La catarata es una de las principales causas de pérdida de visión y puede requerir una cirugía antes de los 70 años. Los especialistas recomiendan controles periódicos para detectar sus señales y evaluar el momento adecuado para intervenir.
La pérdida de visión puede aparecer de manera gradual y afectar uno o ambos ojos, por lo que los controles oftalmológicos resultan fundamentales para detectar alteraciones a tiempo. Entre las afecciones más frecuentes se encuentra la catarata, una condición que puede desarrollarse con el envejecimiento y que, en muchos casos, requiere una intervención quirúrgica para recuperar la claridad visual.
El oftalmólogo Guillermo Oteiza (M.N. 157.356), tercer vocal del Consejo Argentino de Oftalmología, explicó que el miedo a operarse suele llevar a muchas personas a postergar la consulta. La catarata consiste en la opacificación del cristalino, el lente natural del ojo, que con los años pierde transparencia. Según la Organización Mundial de la Salud, afecta a unos 94 millones de personas en el mundo y constituye la principal causa de ceguera evitable. La visión borrosa, la dificultad para manejar de noche, los halos alrededor de las luces y una mayor sensibilidad al deslumbramiento son algunas de las señales que conviene consultar.
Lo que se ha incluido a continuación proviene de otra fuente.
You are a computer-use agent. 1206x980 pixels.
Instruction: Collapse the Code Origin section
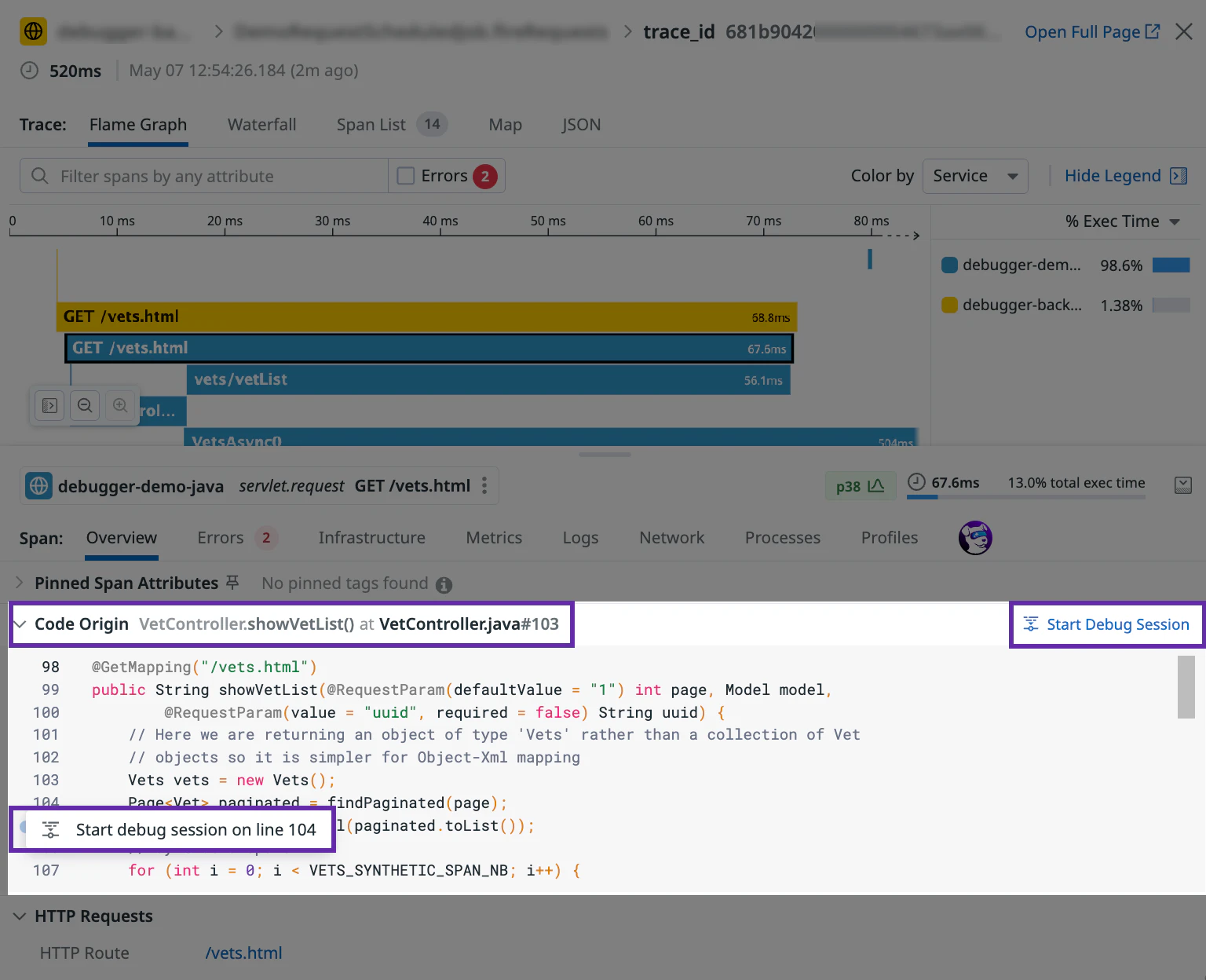(x=20, y=623)
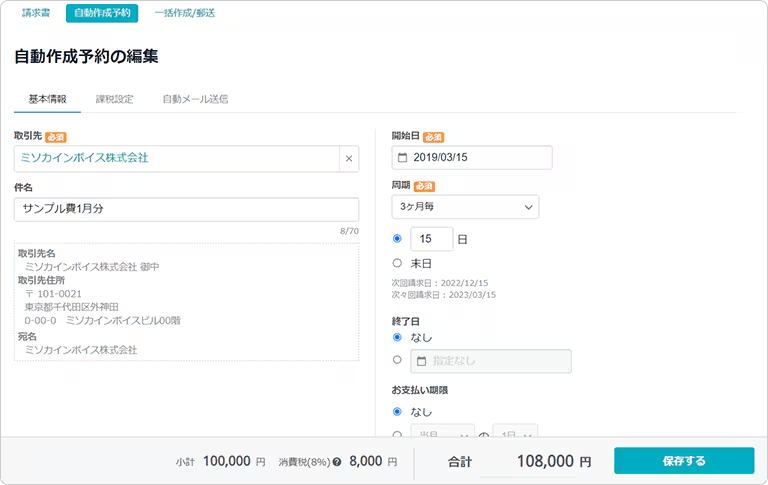Open the 自動メール送信 tab
The height and width of the screenshot is (485, 768).
(195, 99)
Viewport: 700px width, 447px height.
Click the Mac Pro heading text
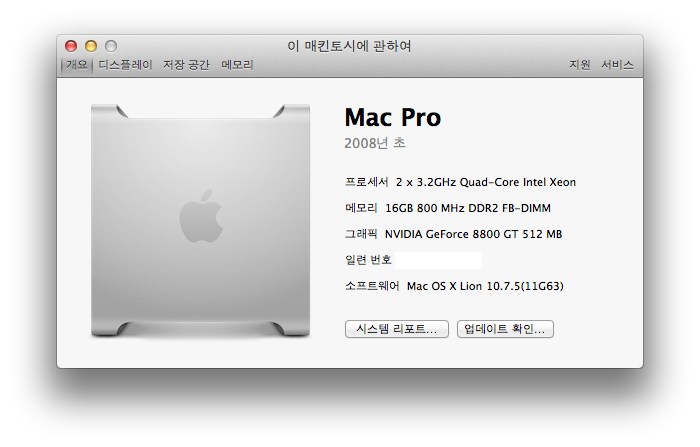click(392, 118)

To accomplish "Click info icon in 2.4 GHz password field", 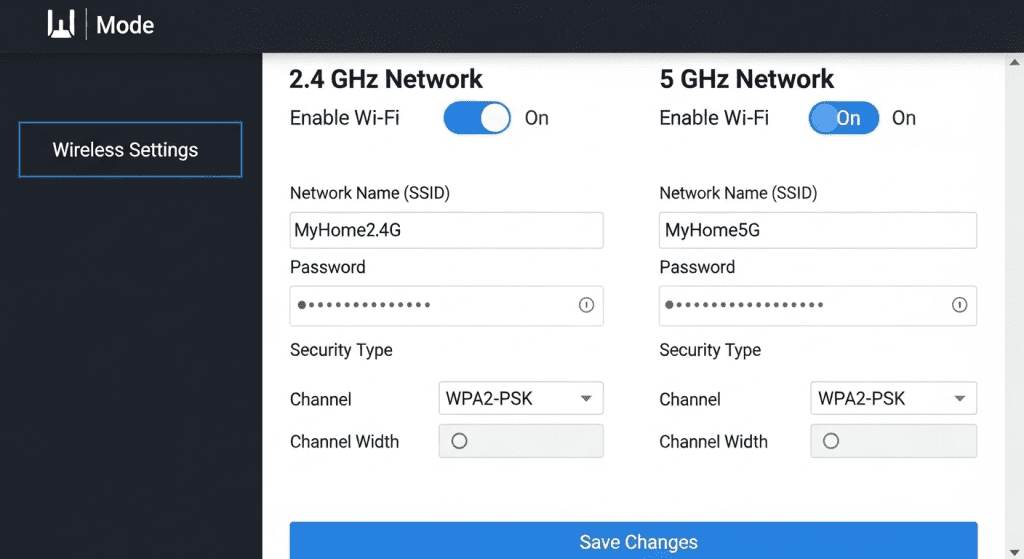I will coord(587,305).
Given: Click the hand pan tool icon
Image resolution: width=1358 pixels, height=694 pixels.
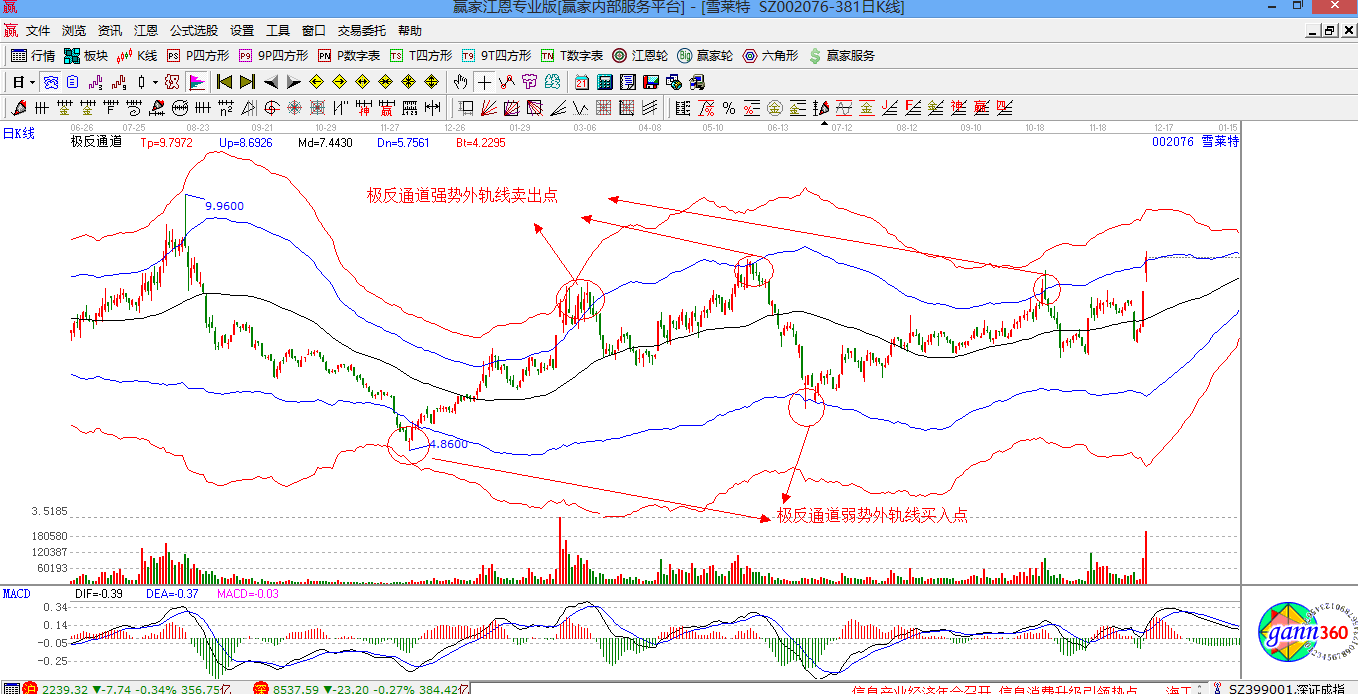Looking at the screenshot, I should click(x=463, y=82).
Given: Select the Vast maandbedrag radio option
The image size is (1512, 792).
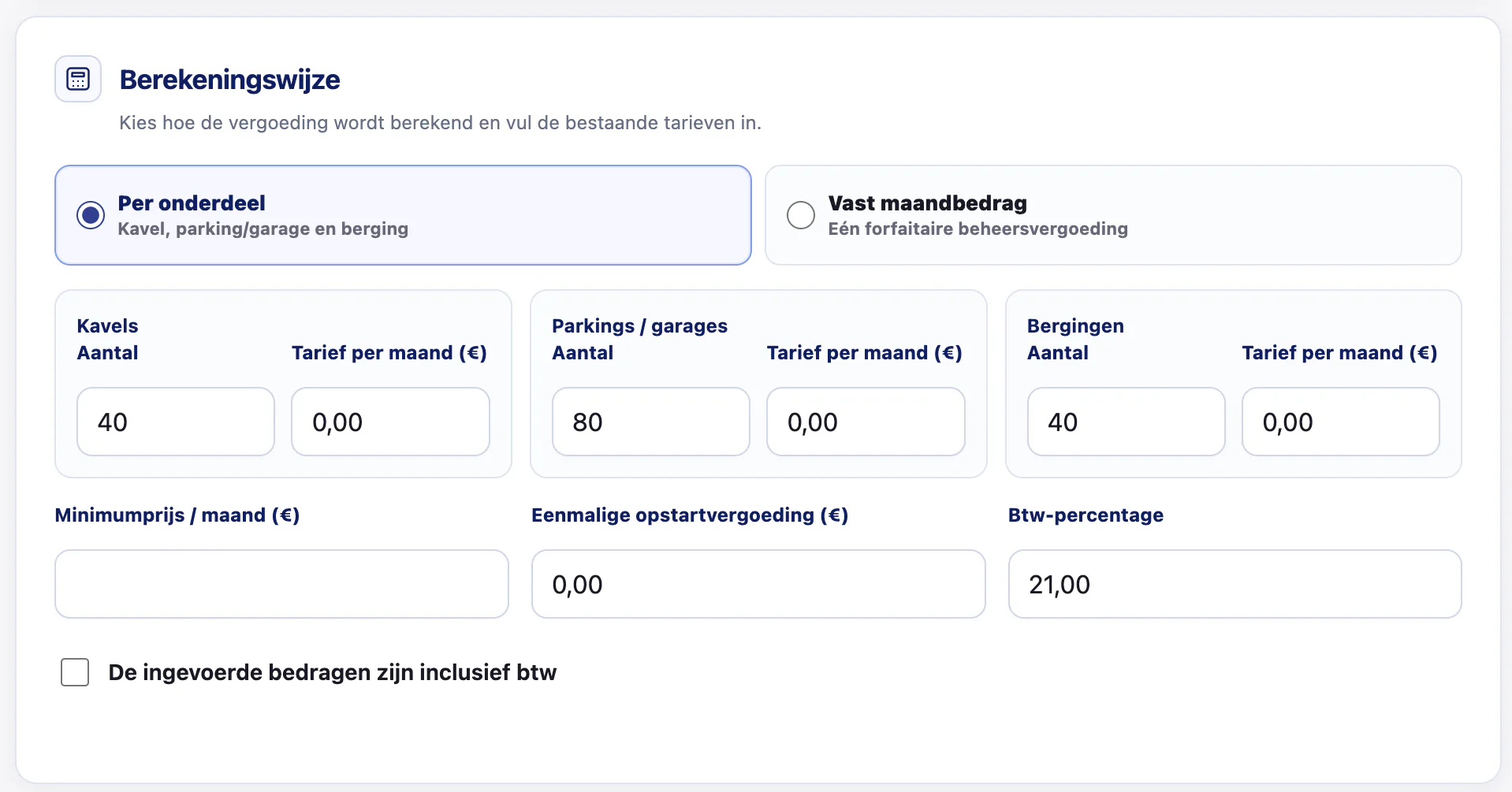Looking at the screenshot, I should (801, 215).
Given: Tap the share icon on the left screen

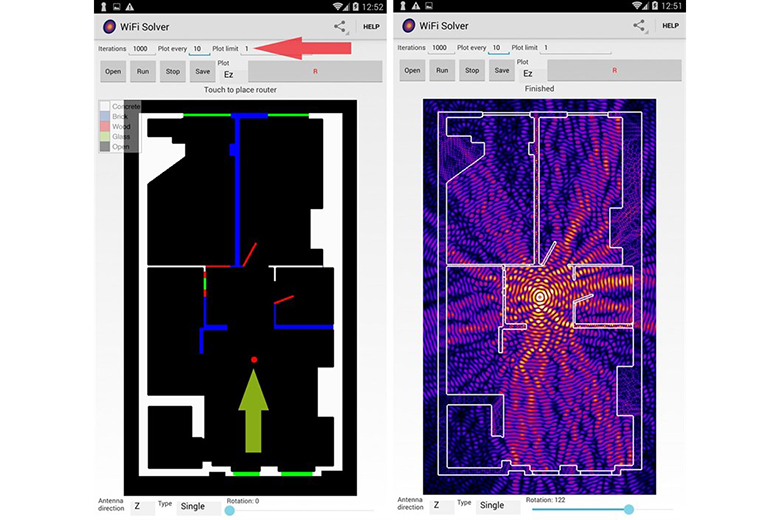Looking at the screenshot, I should (341, 27).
La cirugía consiste en retirar el cristalino opaco y reemplazarlo por una lente intraocular artificial. El procedimiento se realiza mediante una pequeña incisión y suele durar entre 15 y 20 minutos. Actualmente, la recomendación es intervenir cuando la afección comienza a interferir con las actividades cotidianas, sin esperar a que avance demasiado. Existen lentes monofocales, multifocales y tóricos, cuya elección depende de las necesidades visuales de cada paciente. Aunque la recuperación suele ser rápida, el acceso a la cirugía continúa siendo desigual: la OMS estima que solo una de cada dos personas que la necesitan puede recibirla.